In 2010 he and Sister Dorothy Stang were chosen by the Comboni missionaries in Brazil as symbols of the local people's struggle for land ownership.

Besides a collection of his letters to friends and family, three further books about Ramin's life have been published: Lele – creare primavera (Lele – Creating Spring), by Ezio Sorio, Lele vive (Lele Is Alive), by Paulo Lima (2005), and Ezechiele Ramin: la forza di una testimonianza (Ezechiele Ramin: the Strength of a Witness) by fellow Comboni missionary Giovanni Munari.

In 1998 RAI, the Italian national television network, commissioned La casa bruciata, a TV movie inspired by his life. It was directed by Massimo Spano with a soundtrack by Ennio Morricone and featured Giulio Scarpati.

In late 2011 a musical reading of selected passages from Ezechiele Ramin testimone della speranza. Lettere e scritti 1971 – 1985 was organized in Padova on Human Rights Day, with actor Andrea Pennacchi and the international "music collective" Luomodellazappa.

Two Italian Comuni named a street after "Padre Ezechiele Ramin": Padua, the city of his birth, and Rome.

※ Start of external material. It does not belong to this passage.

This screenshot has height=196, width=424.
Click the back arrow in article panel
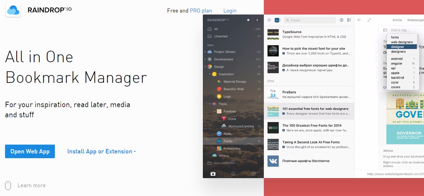[x=359, y=20]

Cadoneghe, in the province of Padua, dedicated an auditorium to him and Padua named a nursery school after him. Again in Padua, the non-profit association Angoli di Mondo (Corners of the World) opened a public information centre, the Centro di Documentazione Ezechiele Ramin.

The parish of Saint Richard of Andria in Andria (in Apulia) dedicated its meeting and recreation room to Ramin.

In Brazil, in Picos (Piauí), the Angoli di Mondo association supported the building and activation of a day care centre for street children that was named after Ramin.

==Beatification cause==
The Comboni missionaries are advancing the cause for Ramin's martyrdom (and therefore his status as a beatified. Among the Comboni Missionary community in Latin America, it is said that "for them and the people who knew him, Ramin is already a saint".
He is considered a "witness of the faith".